Bill Gates calls for a more equitable world in an AAAS Annual Meeting plenary address. [IMAGE: ALEX CAGAN]

A recorded video presentation by Professor Yan Zhongwei of the Institute of Atmospheric Physics (IAP) of the Chinese Academy of Sciences was delivered at the 2020 American Association for the Advancement of Science (AAAS) annual meeting in Seattle, USA on February 16, 2020. Yan had to cancel his travel to Seattle one week before the meeting due to the novel coronavirus outbreak in China. About 30 other registrants from China, including 10 PIOs of CAS institutes, were also unable to attend because of travel restrictions.

Although not able make it to the meeting in person, Professor Yan was still proud to remotely attend what was the first scientific session organized by Chinese atmospheric scientists at an AAAS annual meeting. The session, entitled “Climate Change and Climate Extremes: Precipitation and Projections”, was proposed by IAP executive Director General Professor Zhou Tianjun in 2019 and approved by the AAAS organizing committee. Zhou invited Doctor Michael Wehner of the Lawrence Berkeley National Laboratory and Professor Albert Klein Tank of the UK Met Office Hadley Centre to join Professor Yan as session panelists.
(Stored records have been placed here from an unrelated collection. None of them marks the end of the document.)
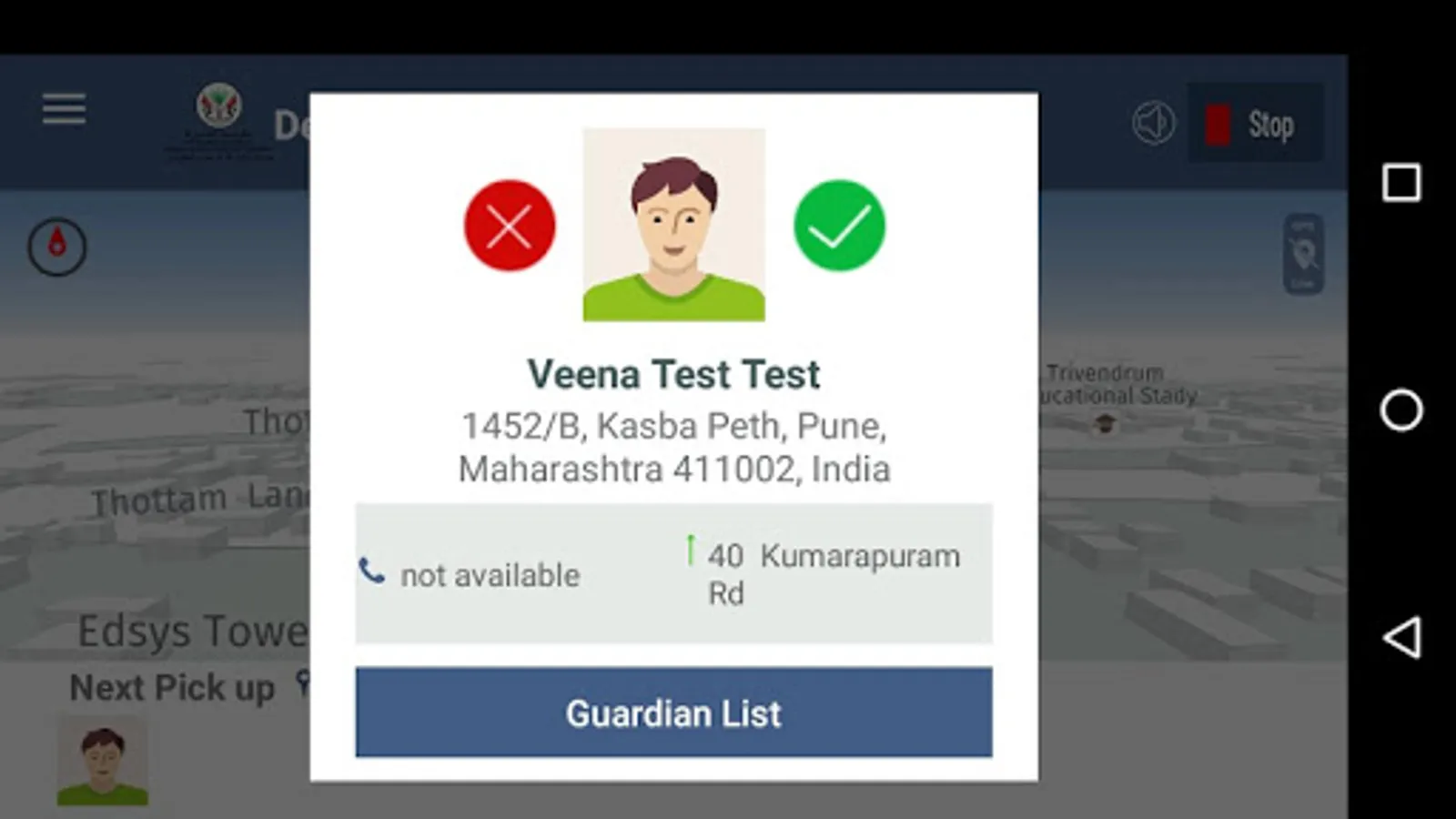Stop the trip with Stop button
Image resolution: width=1456 pixels, height=819 pixels.
[x=1256, y=124]
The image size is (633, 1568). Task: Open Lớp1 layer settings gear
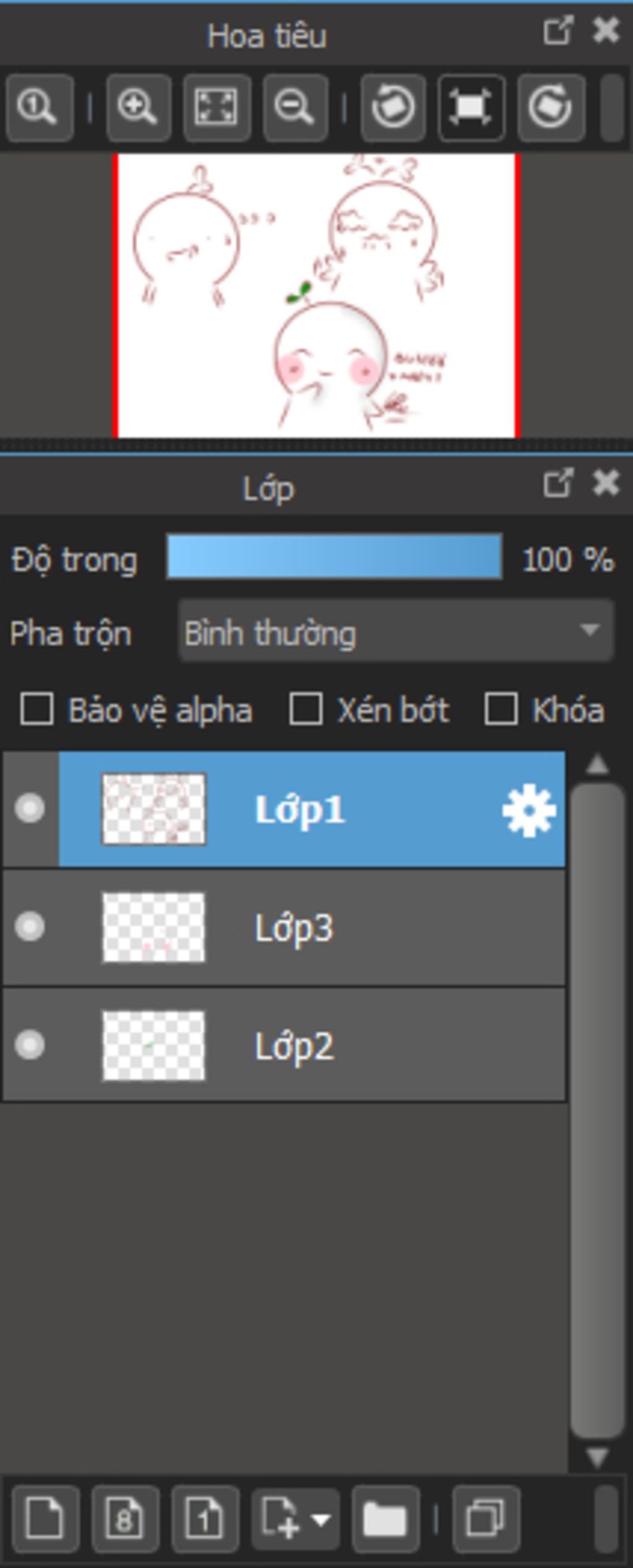pos(529,811)
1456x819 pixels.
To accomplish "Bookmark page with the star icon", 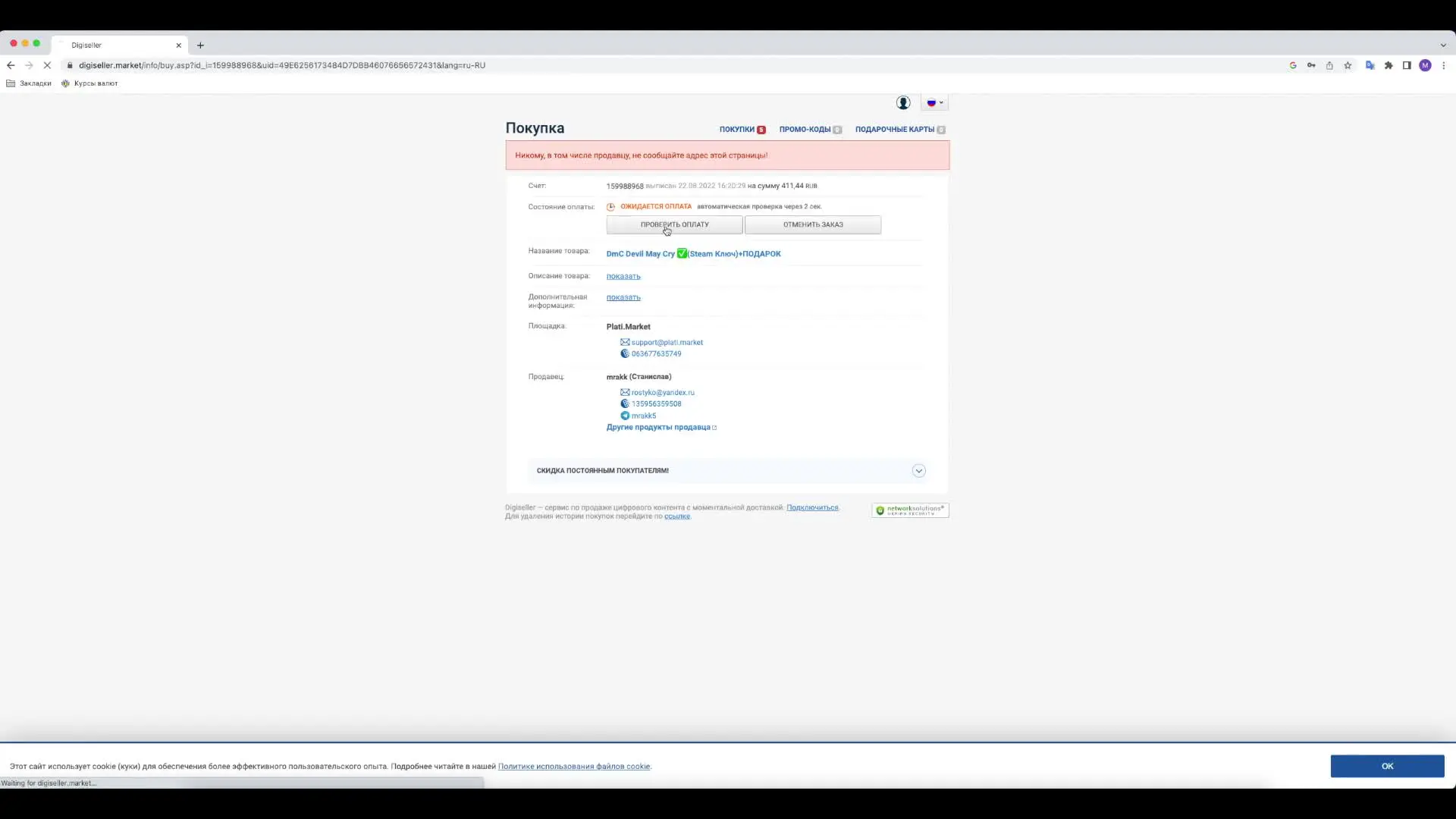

In the video talk, Yan introduced IAP’s research on how the world’s most populous regions will be exposed to more record-breaking climate extremes. According to Wehner, who kindly played the video of Yan’s talk, “the session was quite successful. In fact one of the attendees specifically asked me to thank Zhongwei for his interesting presentation.” Despite the fact that it was the final session of the program, it was well attended. Discussion afterwards focused on climate tipping points, which was also interesting.

In later emails, Wehner and Tank thanked Yan and the IAP for the opportunity. Both felt it was a good chance to get across the message of the impact of climate change to an American audience and the media.